(Records for locating elements on screens)
☆ ☆ ☆ ☆

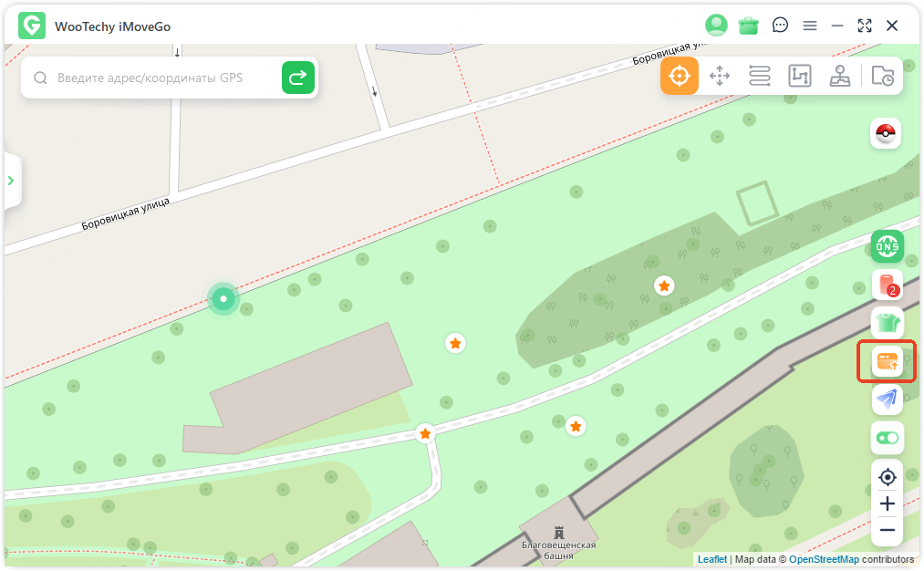Image resolution: width=924 pixels, height=571 pixels.
Task: Expand the left side panel chevron
Action: click(x=11, y=181)
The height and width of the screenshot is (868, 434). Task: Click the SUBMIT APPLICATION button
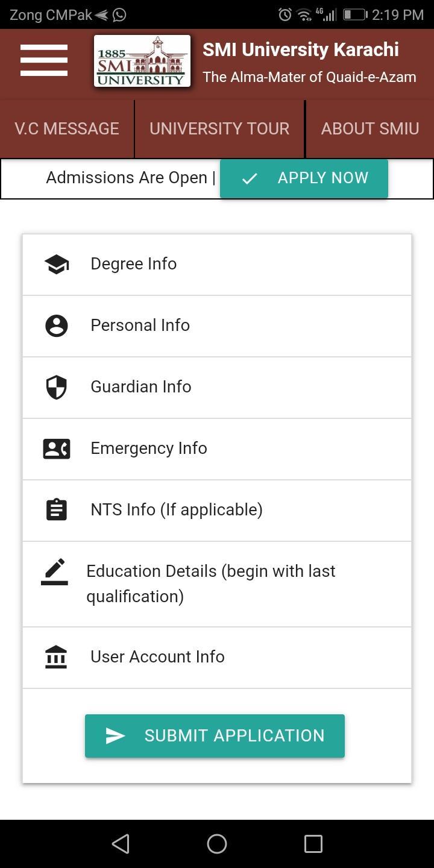(x=215, y=736)
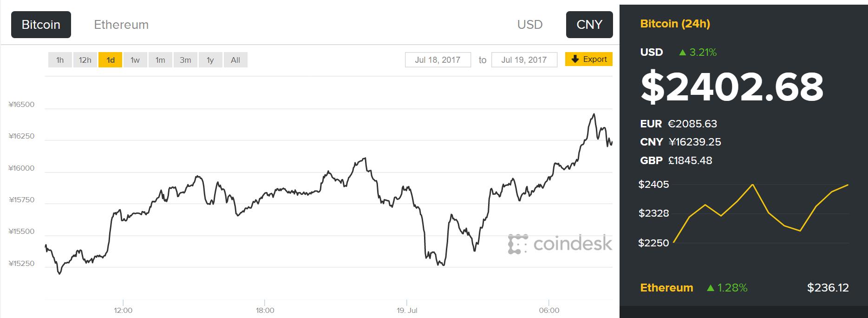Click the coindesk watermark logo

[560, 244]
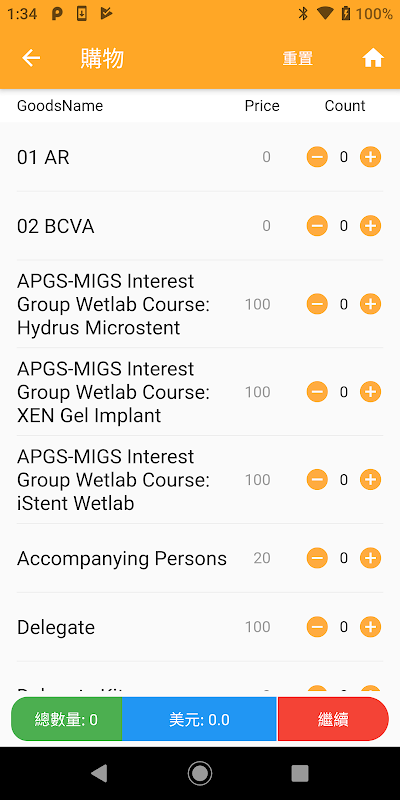This screenshot has width=400, height=800.
Task: Remove one Accompanying Persons ticket
Action: tap(317, 558)
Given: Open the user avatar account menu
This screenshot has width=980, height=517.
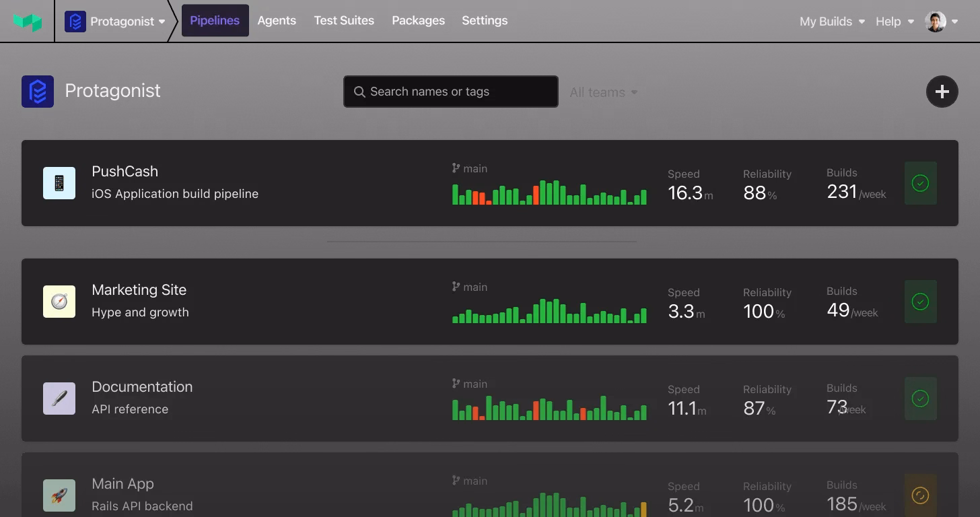Looking at the screenshot, I should coord(941,22).
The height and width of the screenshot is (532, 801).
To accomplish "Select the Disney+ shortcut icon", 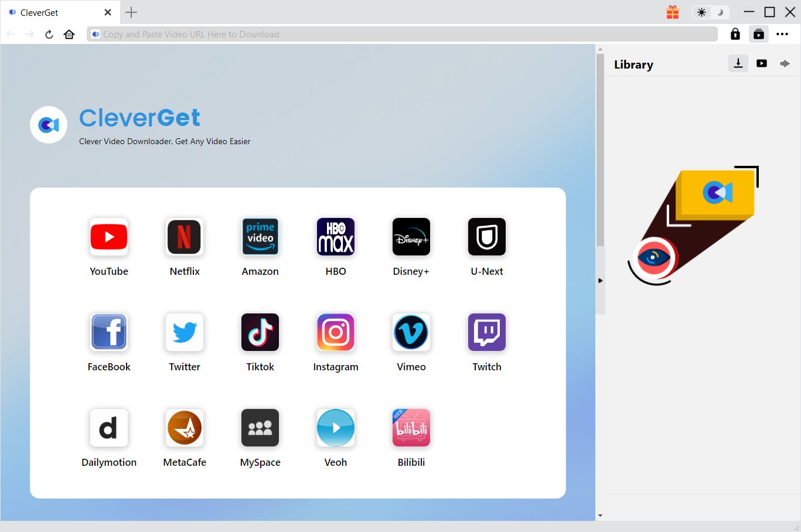I will coord(411,237).
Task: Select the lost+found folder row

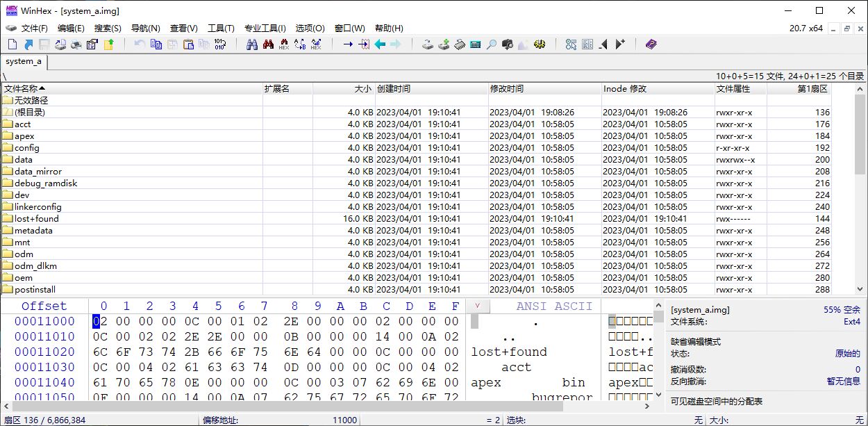Action: [x=36, y=219]

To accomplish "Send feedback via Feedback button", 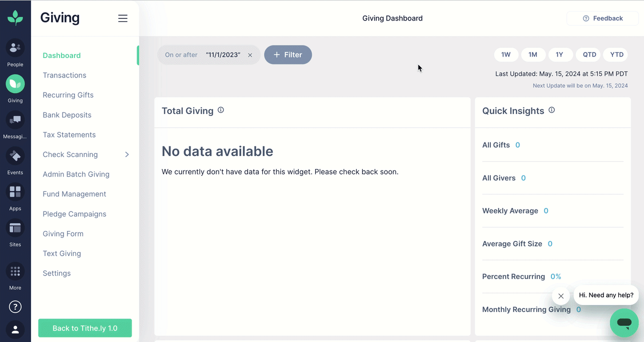I will tap(602, 19).
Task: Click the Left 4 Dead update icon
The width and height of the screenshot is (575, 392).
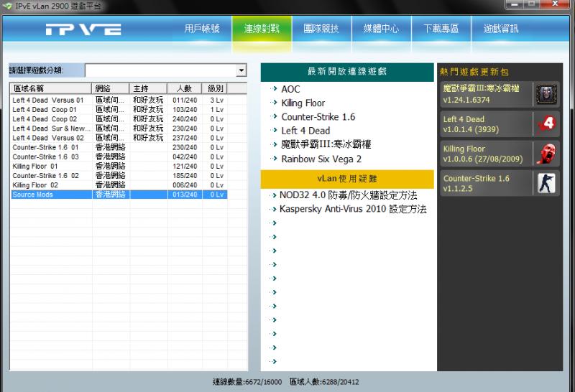Action: [x=546, y=124]
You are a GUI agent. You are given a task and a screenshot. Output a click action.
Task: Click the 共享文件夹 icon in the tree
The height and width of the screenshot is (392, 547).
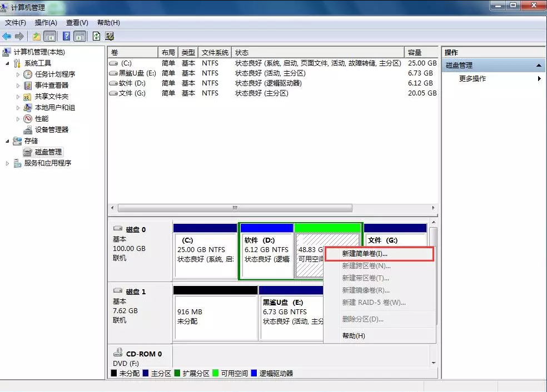click(x=26, y=96)
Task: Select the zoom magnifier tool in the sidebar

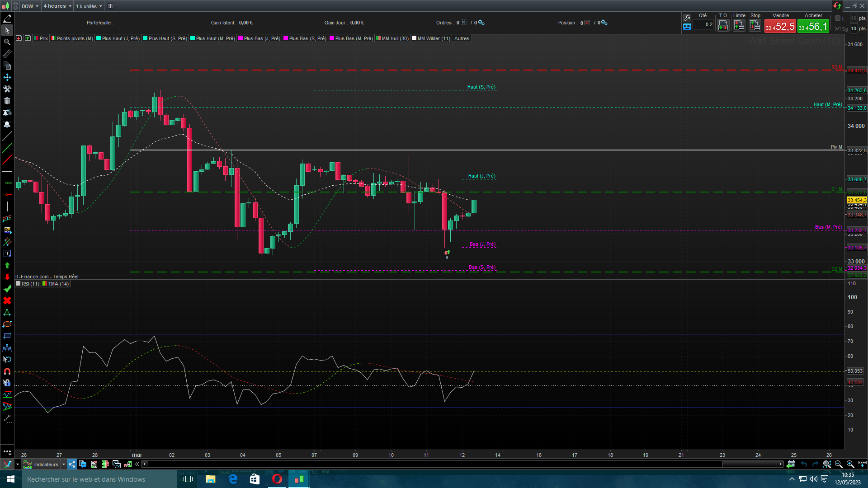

☆ ☆ ☆ ☆

:: Objective ::
Reproduce the rows word for word, from the line with "The height and width of the screenshot is (868, 434)." up to and including the line with "Looking at the". Leave the pictures out of your answer.

:: Finished answer ::
The height and width of the screenshot is (868, 434). Task: Click the SUBMIT APPLICATION button
(x=215, y=736)
Click the coindesk watermark logo

[560, 244]
This screenshot has width=400, height=800.
Task: Remove one Accompanying Persons ticket
Action: tap(317, 558)
Given: Open the user avatar account menu
This screenshot has width=980, height=517.
Looking at the screenshot, I should coord(941,22).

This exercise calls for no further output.